Lines after the one containing "You are a computer-use agent. Image resolution: width=1215" are to be omitted; print exactly each line from the start of the records up to and including it.

—————

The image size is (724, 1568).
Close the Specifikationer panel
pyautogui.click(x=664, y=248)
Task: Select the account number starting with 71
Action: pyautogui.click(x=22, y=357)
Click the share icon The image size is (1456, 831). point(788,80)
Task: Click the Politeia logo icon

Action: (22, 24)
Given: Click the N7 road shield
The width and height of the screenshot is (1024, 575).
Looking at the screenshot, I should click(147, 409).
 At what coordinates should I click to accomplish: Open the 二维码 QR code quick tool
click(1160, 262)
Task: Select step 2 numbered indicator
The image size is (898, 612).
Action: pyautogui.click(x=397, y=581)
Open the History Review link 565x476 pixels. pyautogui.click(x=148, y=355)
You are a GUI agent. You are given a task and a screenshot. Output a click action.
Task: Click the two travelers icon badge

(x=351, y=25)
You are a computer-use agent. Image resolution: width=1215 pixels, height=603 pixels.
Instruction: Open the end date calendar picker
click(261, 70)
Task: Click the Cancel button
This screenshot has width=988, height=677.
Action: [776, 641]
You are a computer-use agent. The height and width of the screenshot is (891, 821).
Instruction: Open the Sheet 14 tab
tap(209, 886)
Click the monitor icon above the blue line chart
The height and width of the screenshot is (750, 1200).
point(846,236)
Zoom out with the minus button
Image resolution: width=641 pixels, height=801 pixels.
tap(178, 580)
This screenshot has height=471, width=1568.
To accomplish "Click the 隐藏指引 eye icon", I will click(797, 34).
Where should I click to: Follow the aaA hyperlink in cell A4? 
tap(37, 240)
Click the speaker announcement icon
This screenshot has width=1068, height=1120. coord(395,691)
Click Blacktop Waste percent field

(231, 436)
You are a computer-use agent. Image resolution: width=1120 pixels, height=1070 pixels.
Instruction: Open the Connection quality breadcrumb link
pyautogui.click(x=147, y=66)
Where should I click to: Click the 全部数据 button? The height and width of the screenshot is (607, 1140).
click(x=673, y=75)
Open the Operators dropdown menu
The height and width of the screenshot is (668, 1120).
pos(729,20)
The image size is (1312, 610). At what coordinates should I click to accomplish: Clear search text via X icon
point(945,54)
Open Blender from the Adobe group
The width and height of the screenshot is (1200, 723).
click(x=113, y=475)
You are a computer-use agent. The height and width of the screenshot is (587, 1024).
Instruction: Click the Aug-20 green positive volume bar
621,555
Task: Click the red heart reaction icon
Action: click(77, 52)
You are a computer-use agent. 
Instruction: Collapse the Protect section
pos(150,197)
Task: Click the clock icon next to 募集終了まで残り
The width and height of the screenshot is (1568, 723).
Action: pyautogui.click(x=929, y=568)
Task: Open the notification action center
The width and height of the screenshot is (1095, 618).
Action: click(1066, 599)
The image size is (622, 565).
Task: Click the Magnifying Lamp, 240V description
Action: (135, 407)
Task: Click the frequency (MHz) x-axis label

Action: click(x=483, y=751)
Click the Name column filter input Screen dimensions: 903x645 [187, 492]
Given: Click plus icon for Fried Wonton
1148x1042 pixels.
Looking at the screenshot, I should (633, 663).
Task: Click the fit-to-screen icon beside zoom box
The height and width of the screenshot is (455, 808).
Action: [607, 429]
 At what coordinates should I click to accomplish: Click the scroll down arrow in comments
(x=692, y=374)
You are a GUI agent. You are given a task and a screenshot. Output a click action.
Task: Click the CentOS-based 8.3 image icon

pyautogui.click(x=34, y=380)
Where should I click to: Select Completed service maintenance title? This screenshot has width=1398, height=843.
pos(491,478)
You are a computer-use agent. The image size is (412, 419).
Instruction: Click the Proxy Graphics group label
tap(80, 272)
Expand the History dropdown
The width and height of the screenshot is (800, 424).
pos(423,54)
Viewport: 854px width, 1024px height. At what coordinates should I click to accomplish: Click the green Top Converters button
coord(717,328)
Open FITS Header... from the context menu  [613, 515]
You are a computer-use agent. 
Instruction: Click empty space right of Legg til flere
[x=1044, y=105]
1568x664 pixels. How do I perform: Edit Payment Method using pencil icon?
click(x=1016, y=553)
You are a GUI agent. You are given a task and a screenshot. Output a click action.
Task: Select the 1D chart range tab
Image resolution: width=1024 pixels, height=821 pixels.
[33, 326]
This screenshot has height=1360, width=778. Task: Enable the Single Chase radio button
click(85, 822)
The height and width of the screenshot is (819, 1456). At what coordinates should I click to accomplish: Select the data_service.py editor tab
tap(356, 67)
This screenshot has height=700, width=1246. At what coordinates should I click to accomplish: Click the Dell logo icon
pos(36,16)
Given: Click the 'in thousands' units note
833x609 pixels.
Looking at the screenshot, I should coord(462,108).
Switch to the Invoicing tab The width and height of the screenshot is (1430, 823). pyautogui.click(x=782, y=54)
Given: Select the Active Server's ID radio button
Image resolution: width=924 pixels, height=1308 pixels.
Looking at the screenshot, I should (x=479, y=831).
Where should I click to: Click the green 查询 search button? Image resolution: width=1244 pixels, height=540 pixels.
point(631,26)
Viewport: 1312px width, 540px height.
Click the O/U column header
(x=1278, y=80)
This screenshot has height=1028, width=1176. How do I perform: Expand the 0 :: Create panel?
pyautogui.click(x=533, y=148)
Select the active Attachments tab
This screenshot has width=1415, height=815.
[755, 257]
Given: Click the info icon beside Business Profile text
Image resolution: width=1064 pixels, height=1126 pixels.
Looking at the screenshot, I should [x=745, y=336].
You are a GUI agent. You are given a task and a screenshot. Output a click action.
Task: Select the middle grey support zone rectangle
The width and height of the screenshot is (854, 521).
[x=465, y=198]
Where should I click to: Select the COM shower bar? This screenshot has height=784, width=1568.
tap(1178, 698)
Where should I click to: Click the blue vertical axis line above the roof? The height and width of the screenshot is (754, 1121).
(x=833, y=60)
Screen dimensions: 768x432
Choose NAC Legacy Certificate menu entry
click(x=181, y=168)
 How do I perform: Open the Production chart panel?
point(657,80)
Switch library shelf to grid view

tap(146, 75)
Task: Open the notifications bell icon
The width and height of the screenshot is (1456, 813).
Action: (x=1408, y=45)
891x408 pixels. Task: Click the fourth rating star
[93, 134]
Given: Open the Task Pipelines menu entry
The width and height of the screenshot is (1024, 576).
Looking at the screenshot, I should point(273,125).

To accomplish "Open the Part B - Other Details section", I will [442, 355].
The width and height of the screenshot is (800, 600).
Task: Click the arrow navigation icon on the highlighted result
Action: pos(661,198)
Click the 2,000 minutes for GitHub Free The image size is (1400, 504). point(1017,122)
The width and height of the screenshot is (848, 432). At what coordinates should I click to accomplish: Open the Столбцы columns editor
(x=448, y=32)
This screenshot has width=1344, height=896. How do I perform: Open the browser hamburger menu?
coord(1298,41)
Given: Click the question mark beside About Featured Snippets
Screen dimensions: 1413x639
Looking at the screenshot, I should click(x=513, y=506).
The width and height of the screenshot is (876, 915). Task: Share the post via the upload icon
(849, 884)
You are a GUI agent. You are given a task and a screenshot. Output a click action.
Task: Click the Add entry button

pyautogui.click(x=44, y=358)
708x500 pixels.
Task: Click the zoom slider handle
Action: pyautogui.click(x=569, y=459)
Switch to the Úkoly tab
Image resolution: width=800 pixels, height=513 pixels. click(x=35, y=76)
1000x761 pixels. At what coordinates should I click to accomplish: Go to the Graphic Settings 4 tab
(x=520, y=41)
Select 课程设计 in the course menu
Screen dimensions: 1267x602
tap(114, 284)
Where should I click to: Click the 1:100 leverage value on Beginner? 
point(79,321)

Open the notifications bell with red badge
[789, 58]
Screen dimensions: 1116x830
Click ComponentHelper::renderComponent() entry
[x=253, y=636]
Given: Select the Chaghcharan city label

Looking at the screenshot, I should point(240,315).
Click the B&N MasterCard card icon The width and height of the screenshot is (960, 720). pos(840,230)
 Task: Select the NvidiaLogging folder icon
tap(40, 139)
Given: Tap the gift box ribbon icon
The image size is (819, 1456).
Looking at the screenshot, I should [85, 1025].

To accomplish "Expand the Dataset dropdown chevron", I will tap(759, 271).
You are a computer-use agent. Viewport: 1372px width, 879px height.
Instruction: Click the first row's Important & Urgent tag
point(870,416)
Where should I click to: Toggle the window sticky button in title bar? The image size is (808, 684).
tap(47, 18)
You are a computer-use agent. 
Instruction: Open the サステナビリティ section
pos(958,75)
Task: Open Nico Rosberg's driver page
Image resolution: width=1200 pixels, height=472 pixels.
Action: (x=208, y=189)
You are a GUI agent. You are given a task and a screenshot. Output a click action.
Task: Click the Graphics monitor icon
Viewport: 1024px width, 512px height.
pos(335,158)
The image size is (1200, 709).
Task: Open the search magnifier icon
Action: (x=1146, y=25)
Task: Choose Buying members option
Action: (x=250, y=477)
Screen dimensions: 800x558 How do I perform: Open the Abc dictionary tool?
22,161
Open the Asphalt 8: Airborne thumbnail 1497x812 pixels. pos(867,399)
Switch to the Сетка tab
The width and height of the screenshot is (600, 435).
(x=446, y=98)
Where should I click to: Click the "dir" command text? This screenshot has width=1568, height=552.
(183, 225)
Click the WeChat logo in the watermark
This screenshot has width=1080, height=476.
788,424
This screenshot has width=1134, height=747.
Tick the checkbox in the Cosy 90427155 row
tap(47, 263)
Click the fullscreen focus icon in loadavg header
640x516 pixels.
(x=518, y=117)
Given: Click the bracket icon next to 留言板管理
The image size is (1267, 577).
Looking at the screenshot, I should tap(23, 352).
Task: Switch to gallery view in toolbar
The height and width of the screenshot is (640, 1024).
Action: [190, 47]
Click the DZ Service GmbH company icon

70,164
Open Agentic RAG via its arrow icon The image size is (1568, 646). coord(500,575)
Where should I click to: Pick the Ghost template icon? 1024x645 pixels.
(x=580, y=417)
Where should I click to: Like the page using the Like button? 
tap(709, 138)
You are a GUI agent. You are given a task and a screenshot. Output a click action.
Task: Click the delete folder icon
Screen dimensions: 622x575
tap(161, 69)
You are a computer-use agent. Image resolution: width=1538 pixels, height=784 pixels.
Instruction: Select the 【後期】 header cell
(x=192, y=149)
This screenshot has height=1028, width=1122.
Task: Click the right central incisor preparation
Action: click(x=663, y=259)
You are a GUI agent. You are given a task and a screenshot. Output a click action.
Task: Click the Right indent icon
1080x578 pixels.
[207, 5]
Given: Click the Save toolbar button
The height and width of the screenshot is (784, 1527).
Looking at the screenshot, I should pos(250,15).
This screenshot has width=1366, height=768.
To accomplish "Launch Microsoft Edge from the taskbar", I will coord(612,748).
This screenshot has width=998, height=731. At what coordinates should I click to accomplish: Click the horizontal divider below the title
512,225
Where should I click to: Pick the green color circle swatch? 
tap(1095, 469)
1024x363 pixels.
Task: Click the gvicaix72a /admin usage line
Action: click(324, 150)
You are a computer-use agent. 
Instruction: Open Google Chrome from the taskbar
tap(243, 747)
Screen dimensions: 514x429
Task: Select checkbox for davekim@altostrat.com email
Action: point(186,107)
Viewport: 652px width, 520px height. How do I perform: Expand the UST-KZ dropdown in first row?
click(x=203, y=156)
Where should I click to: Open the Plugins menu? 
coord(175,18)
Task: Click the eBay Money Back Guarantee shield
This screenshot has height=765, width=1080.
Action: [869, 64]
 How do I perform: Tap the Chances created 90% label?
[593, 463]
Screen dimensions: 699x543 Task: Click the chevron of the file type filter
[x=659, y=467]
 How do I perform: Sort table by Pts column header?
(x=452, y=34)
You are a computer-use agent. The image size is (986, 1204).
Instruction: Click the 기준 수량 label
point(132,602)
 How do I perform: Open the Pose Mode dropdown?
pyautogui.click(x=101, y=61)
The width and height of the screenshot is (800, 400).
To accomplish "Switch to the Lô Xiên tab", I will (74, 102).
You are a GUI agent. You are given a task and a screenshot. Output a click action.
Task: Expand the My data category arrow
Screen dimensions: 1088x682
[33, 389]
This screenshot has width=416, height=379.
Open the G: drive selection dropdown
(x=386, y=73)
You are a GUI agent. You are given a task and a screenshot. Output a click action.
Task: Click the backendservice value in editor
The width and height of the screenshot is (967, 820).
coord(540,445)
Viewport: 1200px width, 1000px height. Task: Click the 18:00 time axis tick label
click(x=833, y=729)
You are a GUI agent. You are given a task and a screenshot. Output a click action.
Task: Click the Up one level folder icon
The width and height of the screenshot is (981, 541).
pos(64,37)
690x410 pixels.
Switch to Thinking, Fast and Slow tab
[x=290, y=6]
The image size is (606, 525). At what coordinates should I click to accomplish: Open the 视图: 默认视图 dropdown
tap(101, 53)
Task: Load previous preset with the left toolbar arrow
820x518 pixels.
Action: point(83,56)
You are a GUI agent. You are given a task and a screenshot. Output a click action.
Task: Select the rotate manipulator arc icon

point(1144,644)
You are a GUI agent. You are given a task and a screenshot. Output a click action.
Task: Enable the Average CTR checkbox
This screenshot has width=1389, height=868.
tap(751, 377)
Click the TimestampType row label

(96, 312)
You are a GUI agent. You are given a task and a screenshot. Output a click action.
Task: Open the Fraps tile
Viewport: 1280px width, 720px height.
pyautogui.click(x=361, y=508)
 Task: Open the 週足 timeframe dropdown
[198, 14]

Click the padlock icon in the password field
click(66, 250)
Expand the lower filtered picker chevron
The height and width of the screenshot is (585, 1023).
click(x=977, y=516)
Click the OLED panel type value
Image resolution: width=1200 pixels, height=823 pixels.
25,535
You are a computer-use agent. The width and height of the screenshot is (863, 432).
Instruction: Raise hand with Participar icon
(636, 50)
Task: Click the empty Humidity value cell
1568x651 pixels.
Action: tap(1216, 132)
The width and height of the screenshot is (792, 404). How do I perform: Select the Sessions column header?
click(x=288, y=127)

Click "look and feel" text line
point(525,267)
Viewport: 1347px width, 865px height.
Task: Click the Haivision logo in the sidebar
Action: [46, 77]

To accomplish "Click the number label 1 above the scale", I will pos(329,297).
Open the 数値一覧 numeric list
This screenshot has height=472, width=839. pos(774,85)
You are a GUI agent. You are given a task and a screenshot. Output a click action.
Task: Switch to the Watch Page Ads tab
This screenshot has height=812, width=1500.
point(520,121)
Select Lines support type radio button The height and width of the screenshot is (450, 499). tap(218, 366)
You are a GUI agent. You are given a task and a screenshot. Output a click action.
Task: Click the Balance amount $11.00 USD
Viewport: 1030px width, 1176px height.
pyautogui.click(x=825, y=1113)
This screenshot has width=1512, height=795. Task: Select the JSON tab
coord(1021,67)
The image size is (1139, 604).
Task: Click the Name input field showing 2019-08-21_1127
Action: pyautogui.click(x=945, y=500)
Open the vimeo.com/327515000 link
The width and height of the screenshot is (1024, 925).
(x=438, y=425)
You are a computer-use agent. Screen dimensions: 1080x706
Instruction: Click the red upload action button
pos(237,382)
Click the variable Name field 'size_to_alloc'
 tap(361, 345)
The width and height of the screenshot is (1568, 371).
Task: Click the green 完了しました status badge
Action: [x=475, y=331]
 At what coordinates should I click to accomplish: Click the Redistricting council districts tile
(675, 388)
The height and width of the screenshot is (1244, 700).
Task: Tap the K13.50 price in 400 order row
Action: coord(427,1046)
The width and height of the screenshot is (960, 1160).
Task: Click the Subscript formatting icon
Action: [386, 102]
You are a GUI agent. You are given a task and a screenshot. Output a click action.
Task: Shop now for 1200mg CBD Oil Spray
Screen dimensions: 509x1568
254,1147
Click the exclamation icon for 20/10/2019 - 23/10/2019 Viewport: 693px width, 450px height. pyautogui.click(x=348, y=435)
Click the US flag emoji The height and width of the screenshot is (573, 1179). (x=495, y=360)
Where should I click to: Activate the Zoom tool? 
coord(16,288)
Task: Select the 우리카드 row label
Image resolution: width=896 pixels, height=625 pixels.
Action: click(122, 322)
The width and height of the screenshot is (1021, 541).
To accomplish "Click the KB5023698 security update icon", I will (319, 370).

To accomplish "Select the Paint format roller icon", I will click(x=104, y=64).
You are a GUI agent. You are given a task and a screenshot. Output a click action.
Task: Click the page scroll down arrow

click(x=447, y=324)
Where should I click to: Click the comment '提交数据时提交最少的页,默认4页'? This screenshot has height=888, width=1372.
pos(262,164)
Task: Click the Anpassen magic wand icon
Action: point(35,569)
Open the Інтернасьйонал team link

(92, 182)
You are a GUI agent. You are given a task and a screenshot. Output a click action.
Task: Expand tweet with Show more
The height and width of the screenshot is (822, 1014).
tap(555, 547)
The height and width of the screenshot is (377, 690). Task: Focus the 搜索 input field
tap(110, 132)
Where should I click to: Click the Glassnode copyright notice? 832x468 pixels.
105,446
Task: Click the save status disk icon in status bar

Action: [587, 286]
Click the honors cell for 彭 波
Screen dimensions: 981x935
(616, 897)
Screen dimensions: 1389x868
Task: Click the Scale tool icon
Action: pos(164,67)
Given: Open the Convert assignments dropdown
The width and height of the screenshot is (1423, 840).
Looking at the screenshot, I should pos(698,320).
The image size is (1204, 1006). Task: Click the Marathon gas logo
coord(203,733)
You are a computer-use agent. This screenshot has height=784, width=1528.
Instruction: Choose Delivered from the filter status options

—————

#### [ANSWER FOR THE TASK]
The image size is (724, 1568).
Close the Specifikationer panel
pyautogui.click(x=664, y=248)
Task: Select the account number starting with 71
Action: pyautogui.click(x=22, y=357)
Click the share icon The image size is (1456, 831). point(788,80)
Task: Click the Politeia logo icon

Action: (22, 24)
Given: Click the N7 road shield
The width and height of the screenshot is (1024, 575).
Looking at the screenshot, I should click(147, 409).
 At what coordinates should I click to accomplish: Open the 二维码 QR code quick tool
click(1160, 262)
Task: Select step 2 numbered indicator
The image size is (898, 612).
Action: pyautogui.click(x=397, y=581)
Open the History Review link 565x476 pixels. pyautogui.click(x=148, y=355)
You are a GUI agent. You are given a task and a screenshot. Output a click action.
Task: Click the two travelers icon badge

(x=351, y=25)
You are a computer-use agent. Image resolution: width=1215 pixels, height=603 pixels.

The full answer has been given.